America’s “shale revolution” has been credited with reversing the country’s reliance on dirty coal and helping them lead the world in carbon-emissions reduction. Thanks to the relatively low carbon dioxide content of natural gas (emitting half the amount of coal to generate the same amount of electricity), fracking helped the US reduce its annual emissions of carbon dioxide by 556 million metric tons between 2007 and 2014. Banning it, advocates argue, would “immediately increase the use of coal”.

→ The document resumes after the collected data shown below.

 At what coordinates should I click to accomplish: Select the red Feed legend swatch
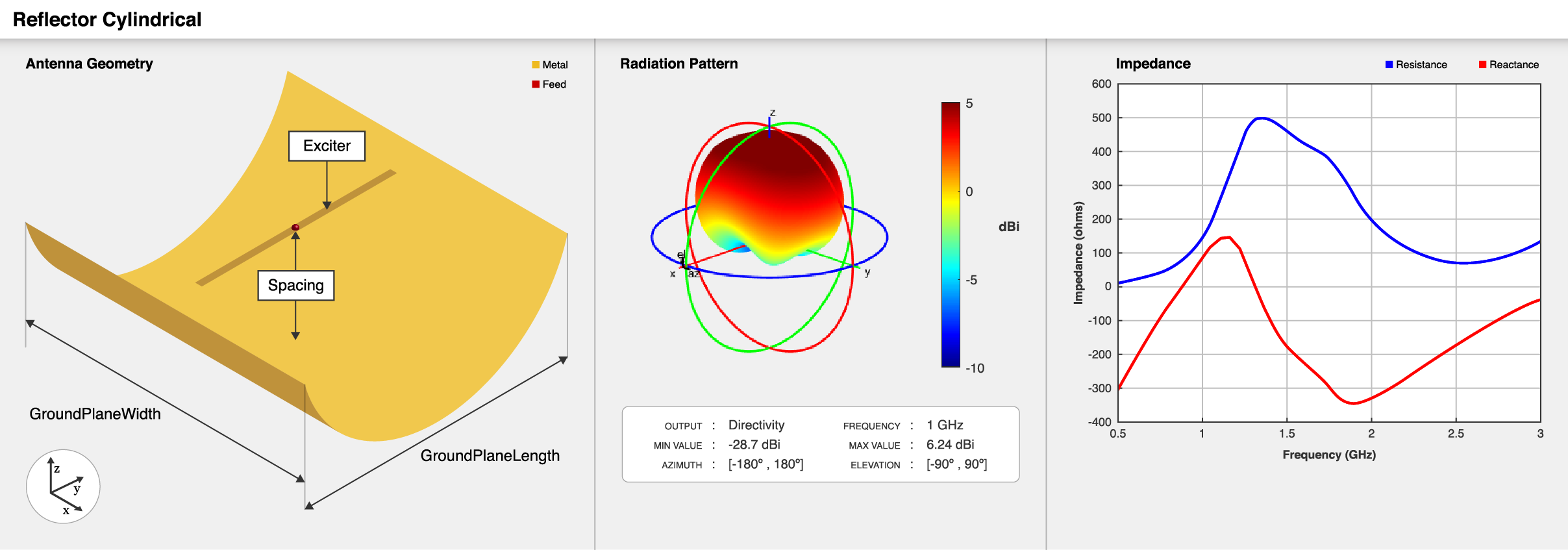click(x=536, y=84)
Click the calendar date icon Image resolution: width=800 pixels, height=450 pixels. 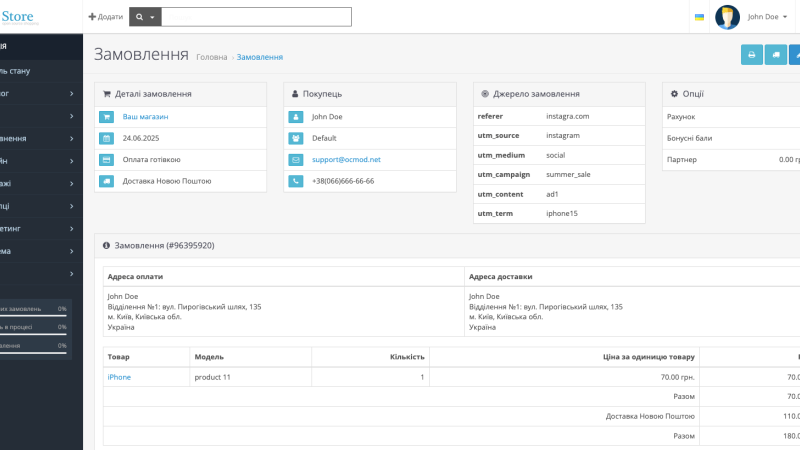click(107, 138)
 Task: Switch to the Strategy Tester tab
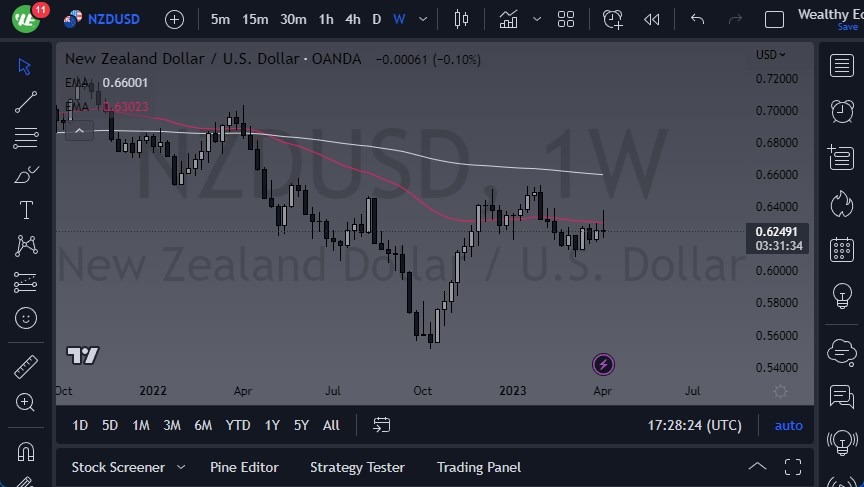point(357,467)
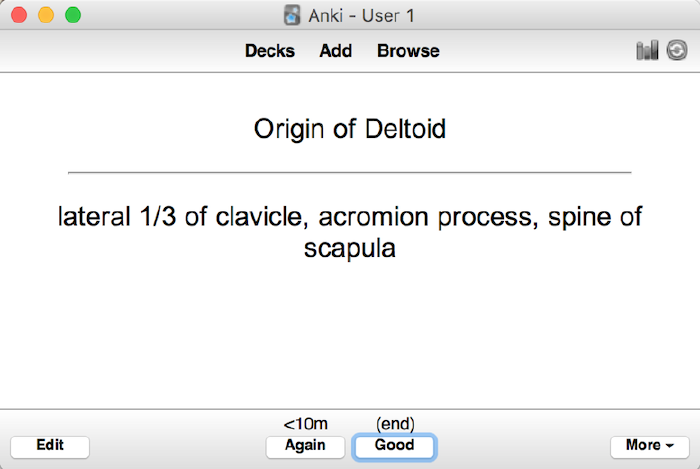Open the statistics graph icon
The image size is (700, 469).
click(x=646, y=51)
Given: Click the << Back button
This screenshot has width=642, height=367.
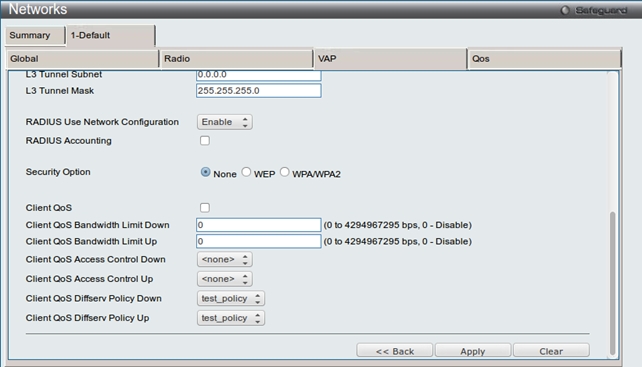Looking at the screenshot, I should [x=395, y=351].
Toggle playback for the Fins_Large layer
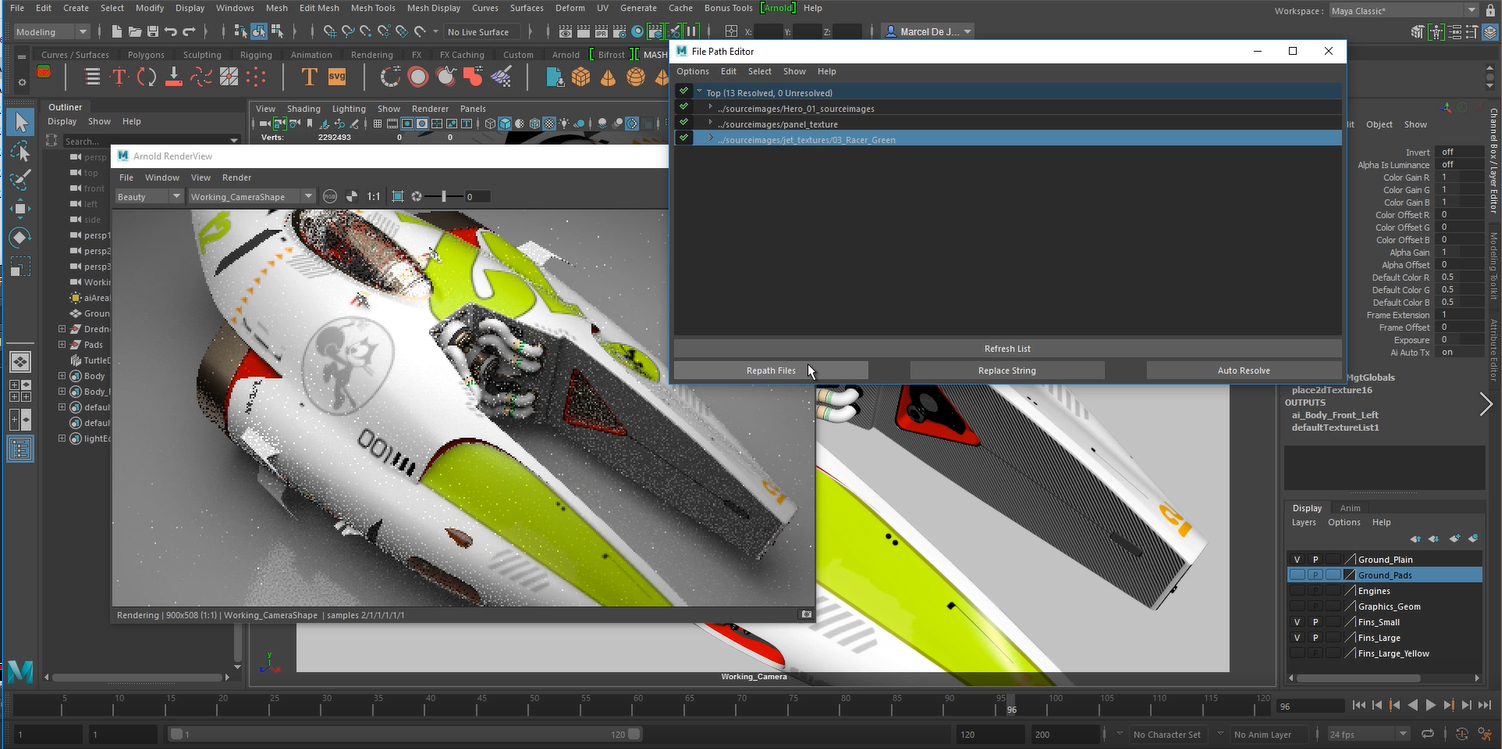The height and width of the screenshot is (749, 1502). pos(1315,637)
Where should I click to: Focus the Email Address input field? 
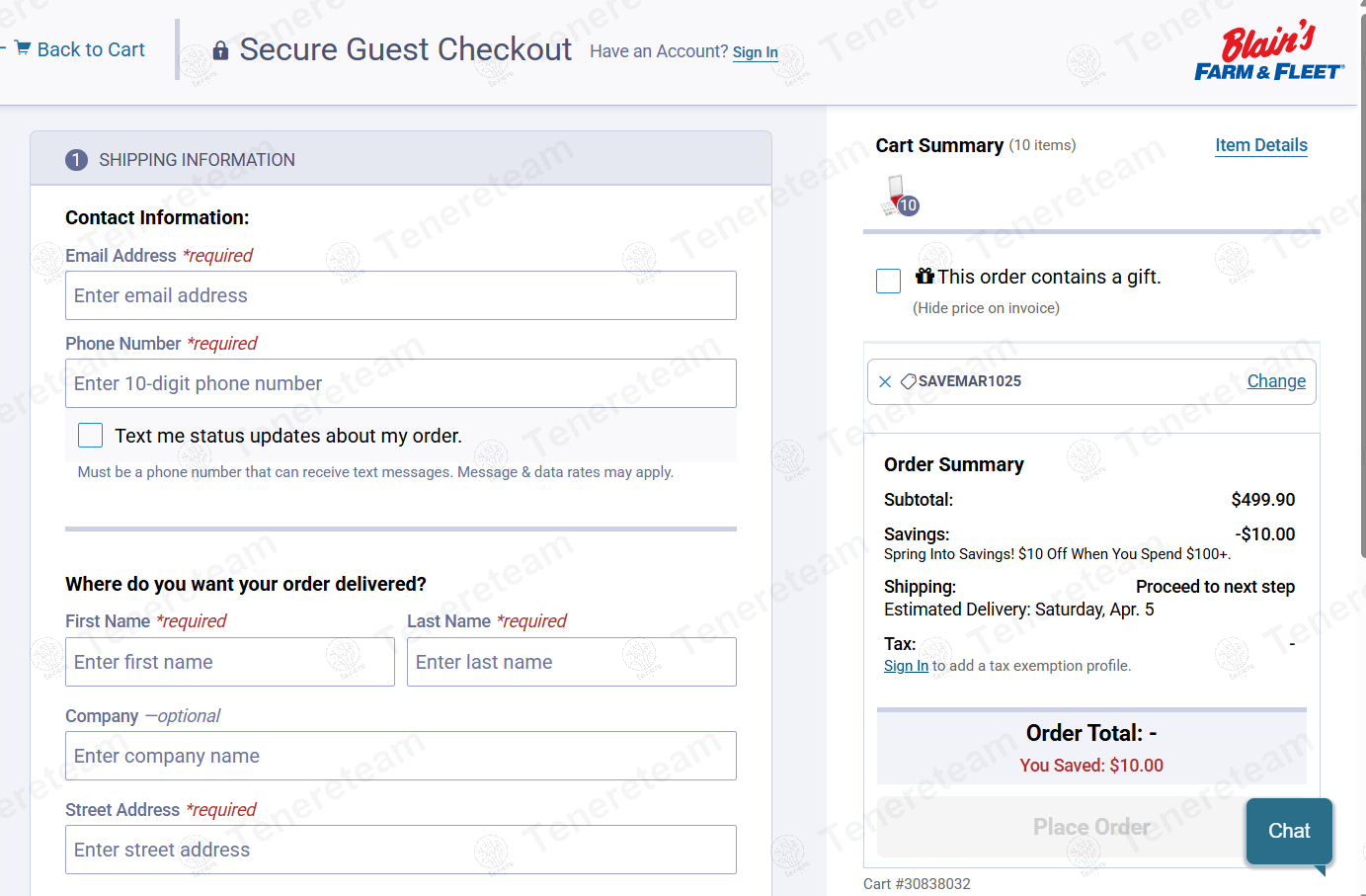401,295
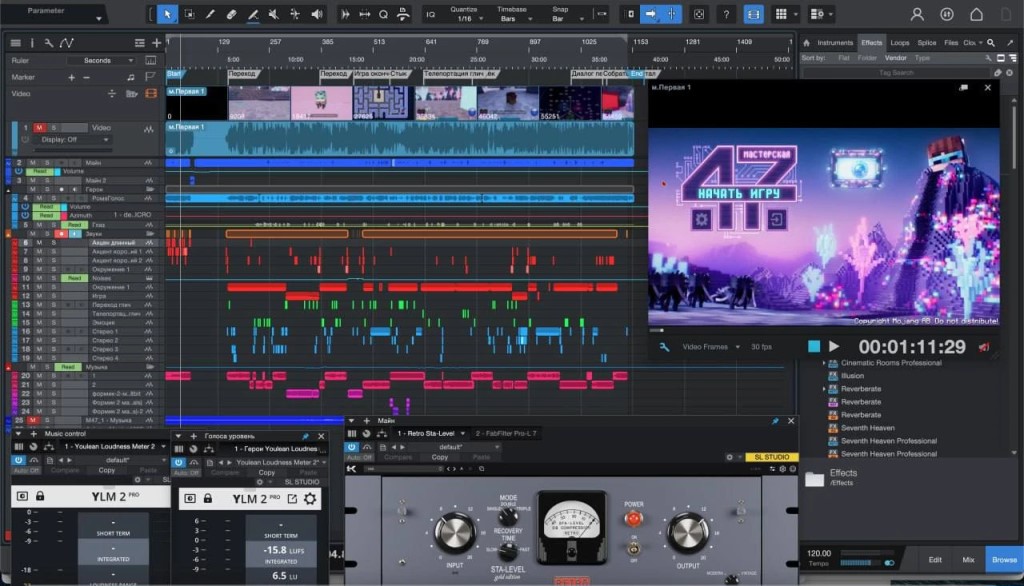Viewport: 1024px width, 586px height.
Task: Open the Video Frames dropdown
Action: [711, 347]
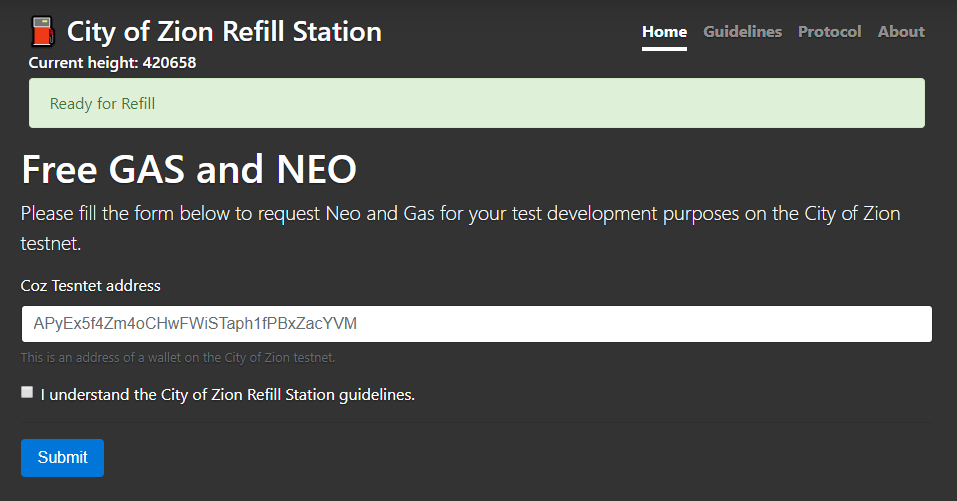Click the Coz Tesntet address field label
This screenshot has width=957, height=501.
pos(90,286)
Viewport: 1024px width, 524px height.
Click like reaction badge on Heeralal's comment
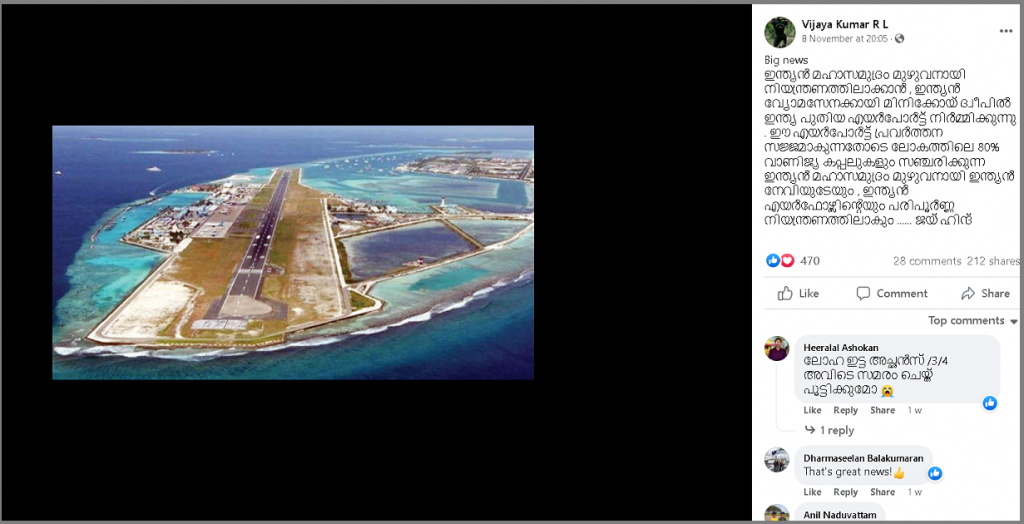point(990,403)
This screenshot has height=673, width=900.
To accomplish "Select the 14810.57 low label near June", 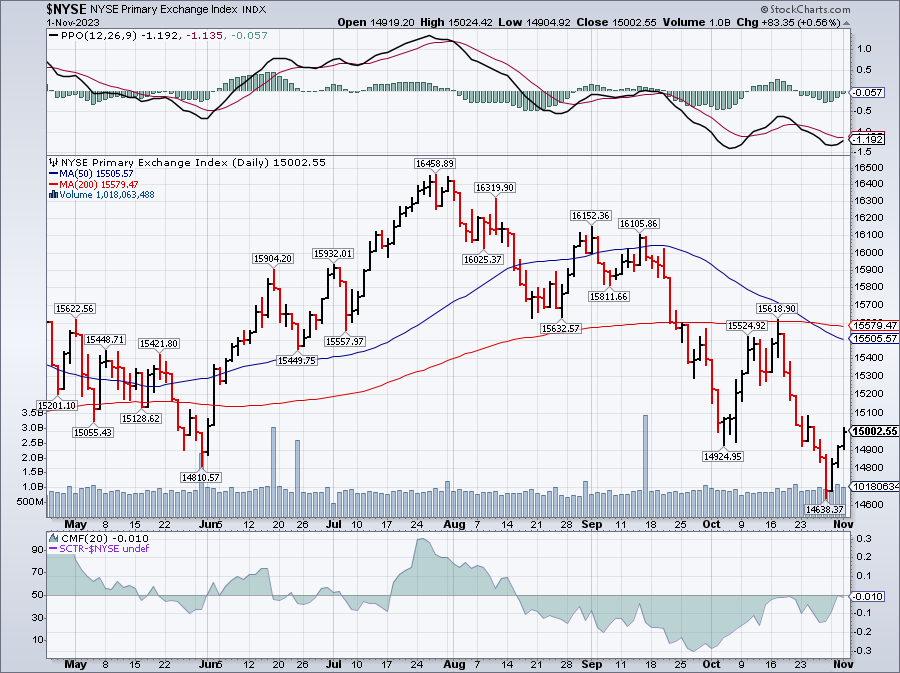I will [x=201, y=477].
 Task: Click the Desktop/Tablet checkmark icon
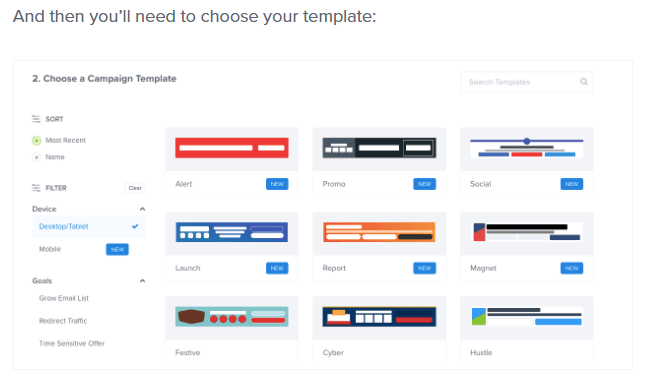pyautogui.click(x=135, y=226)
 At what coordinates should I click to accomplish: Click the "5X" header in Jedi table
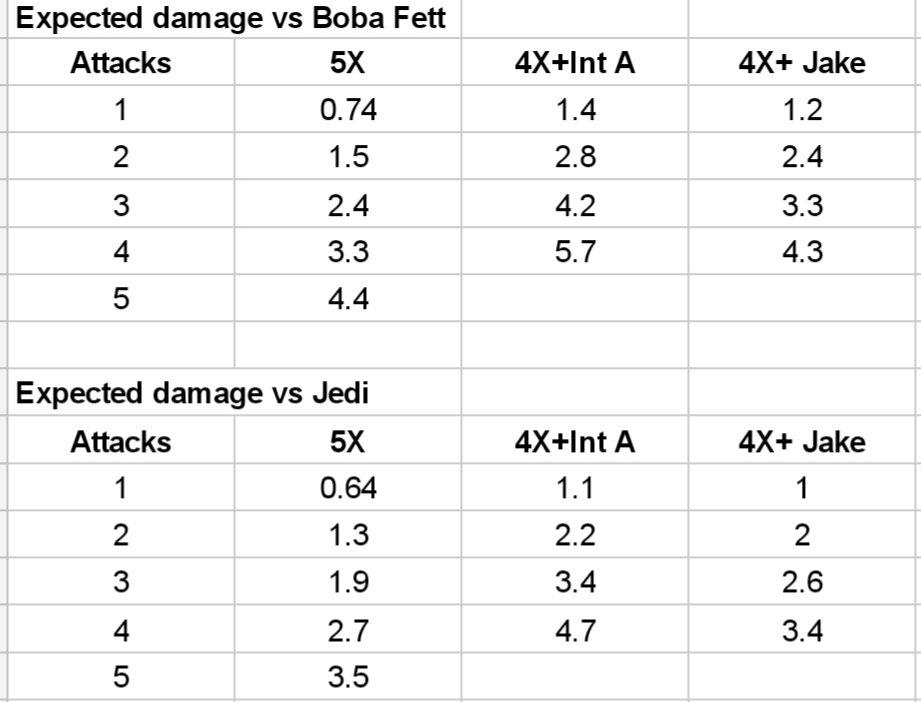pos(348,442)
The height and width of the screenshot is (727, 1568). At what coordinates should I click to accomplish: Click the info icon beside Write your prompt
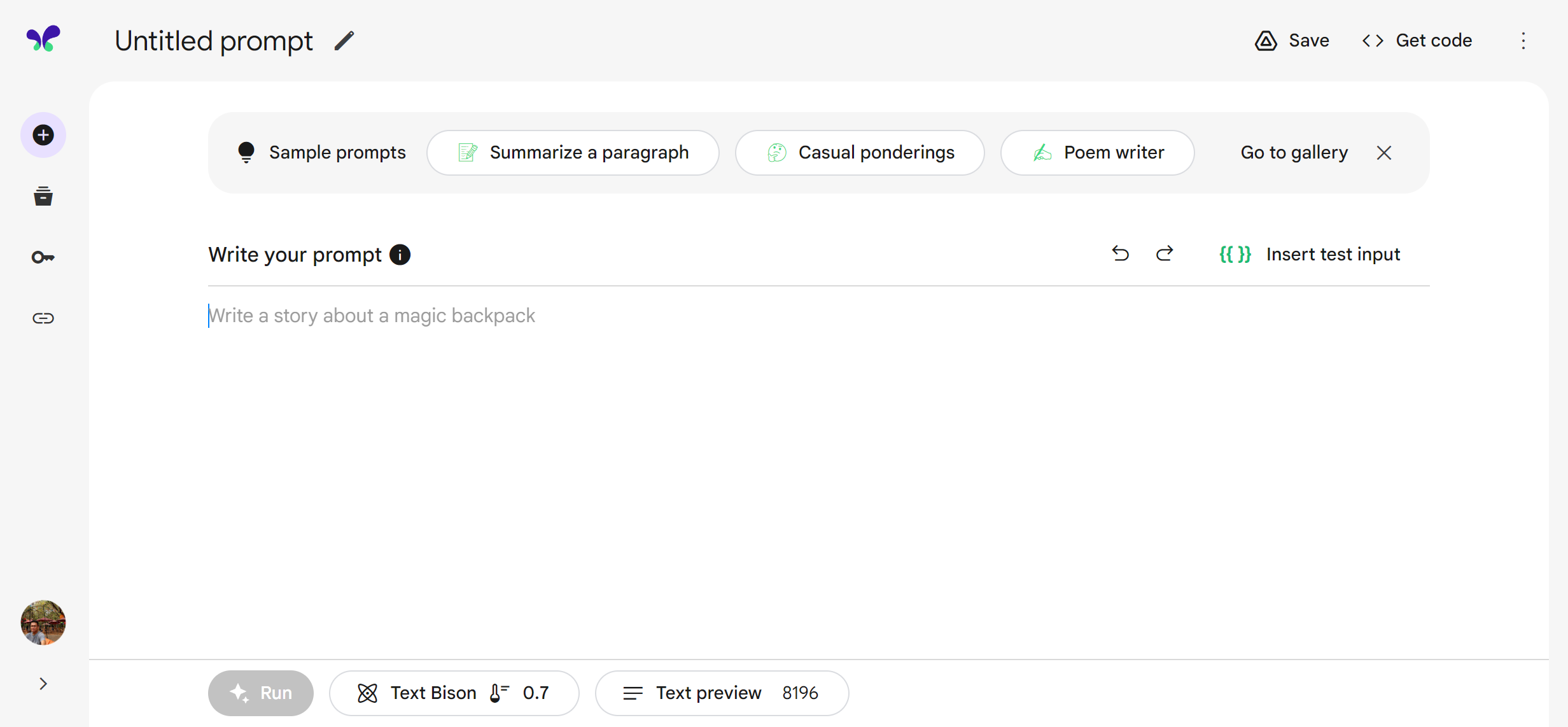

Yet a new report from the Royal Society for the Protection of Birds (previously known for its opposition to wind farm applications), has laid out a number of ways that the UK government can meet its target of 80 per cent emissions reduction by 2050 without necessarily introducing fracking and without harming the natural world. Renewable, home-produced, energy, they argue, could in theory cover the UK’s energy needs three times over. They’ve even included some handy maps:


Map of UK land available for renewable technologies. Source: RSPB’s 2050 Energy Vision.

Will it deliver secure energy? Yes, up to a point.

For energy to be “sustainable” it also has to be secure; it has to be available on demand and not threatened by international upheaval. Gas-fired “peaking” plants can be used to even-out input into the electricity grid when the sun doesn’t shine or the wind is not so blowy. The government thus claims that fracking is an essential part of the UK’s future “energy mix”, which, if produced domestically, will also free us from reliance on imports tarnished by volatile Russian politics.

But, time is running out. Recent analysis by Carbon Brief suggests that we are only have five years left of current CO2 emission levels before we blow the carbon budget and risk breaching the climate’s crucial 1.5°C tipping point. Whichever energy choices we make now need to starting brining down the carbon over-spend immediately.

Will it help stablise the wider economy? Yes, but not forever.

With so many “Yes, buts...” in the above list, you might wonder why the government is still pressing so hard for fracking’s expansion? Part of the answer may lie in their vested interest in supporting the wider industry.

Tax revenues from UK oil and gas generate a large portion of the government’s income. In 2013-14, the revenue from license fees, petroleum revenue tax, corporation tax and the supplementary charge accounted for nearly £5bn of UK exchequer receipts. The Treasury cannot afford to lose these, as evidenced in the last budget when George Osborne further subsidied North Sea oil operations through increased tax breaks.

The more that the Conservatives support the industry, the more they can tax it. In 2012 DECC said it wanted to “guarantee... every last economic drop of oil and gas is produced for the benefit of the UK”. This sentiment was repeated yesterday by energy minister Andrea Leadsom, when she welcomed the North Yorkshire decision and described fracking as a “fantastic opportunity”.

Dependence on finite domestic fuel reserves, however, is not a long-term economic solution. Not least because they will either run out or force us to exceed international emissions treaties: “Pensions already have enough stranded assets as they are,” says Danielle Pafford from 350.org.

Is it worth it? Most European countries have decided it’s not.

There is currently no commercial shale-gas drilling in Europe. Sustained protests against the industry in Romania, combined with poor exploration results, have already caused energy giant Chevron to pull out of the country. Total has also abandonned explorations in Denmark, Poland is being referred to the European Court of Justice for failing to adequately assess fracking’s impact, and, in Germany, brewers have launched special bottle-caps with the slogan “Nein! Zu Fracking” to warn against the threat to their water supply.

Back in the UK, the government's latest survey of public attitudes to fracking found that 44 per cent neither supported nor opposed the practice, but also that opinion is gradually shifting out of favour. If the government doesn't come up with arguments that hold water soon, it seems likely that the UK's fracking future could still be blasted apart.

India Bourke is the New Statesman's editorial assistant.